• **Explore the material**
• a. In the tribute to Spain Rodriguez, which motorcycle gang was he a member of?
• b. Turn the paragraph of the tribute to Spain Rodriguez that begins "Spain created the first underground comix tabloid" into a short bulleted list that keeps its main facts.

• **Page extract**
= = = = =
I lost a wonderful friend to cancer today, Zap comix creator Spain Rodriguez.
Spain was the gentlest and the kindest of all the Zap guys, which might come as a surprise to many, as his work was often violent and sexually explicit in the extreme. We first met around 1969, when Jim Evans and I happened to bump into all seven of the Zap guys (for those younger readers, this amazing pool of talent consisted of Spain, Robert Crumb, Robert Williams, Rick Griffin, S. Clay Wilson, Victor Moscoso and Gilbert Shelton) as they were exiting Cherokee Books, a Hollywood bookshop that maintained a good stock of E. C. comics upstairs. I happened to have an underground comic book story under my arm that I had drawn for Jim. The other guys maintained their cool, but Spain was warm and effusive with his praise.
Spain created the first underground comix tabloid with Zodiac Mindwarp. His fertile imagination gave birth to the ultra-violent Trashman character and gave readers an insider’s view of motorcycle gang culture based upon his own true life experiences as a member of the Road Vultures.
To me, his work combined a love of the E. C. comics of Wally Wood with German Expressionism.
Spain was also a teacher. He recently combined his teaching skills with his cartooning talents (and his lefty politics) to create the superb Che: A Graphic Biography. He proudly admitted to turning on cartoonist Vaughan Bode to the pleasures of weed.
Spain also adapted one of my favorite stories, Nightmare Alley, as a graphic novel. My True Story and Cruisin’ with the Hound are both autobiographical graphic novels about growing up in Buffalo, New York and riding with the Road Vultures. In this last decade, he sported a big, shaggy thick, snow white pompadour, and Buffalo Bill facial fringe, easily the best hair of any cartoonist of my generation.
= = = = =
• **Data below**
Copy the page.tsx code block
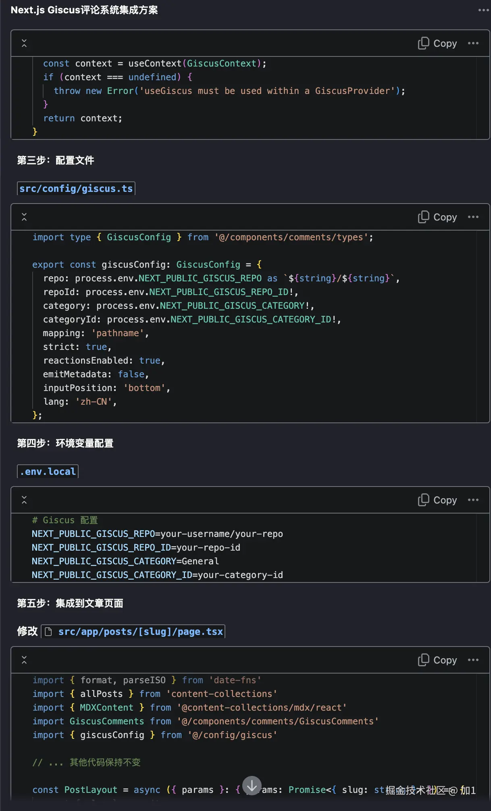The image size is (491, 811). tap(437, 660)
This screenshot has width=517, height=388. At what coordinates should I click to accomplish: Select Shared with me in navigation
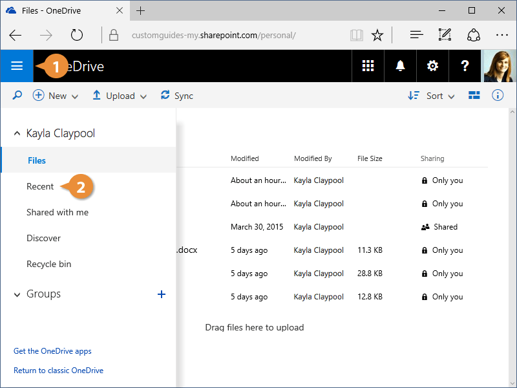click(x=58, y=212)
= = = = =
• **Task solutions**
• a. The Road Vultures.

• b.
- Created the first underground comix tabloid, Zodiac Mindwarp.
- Invented the ultra-violent Trashman character.
- Gave readers an insider's view of motorcycle gang culture, based on his own experiences as a member of the Road Vultures.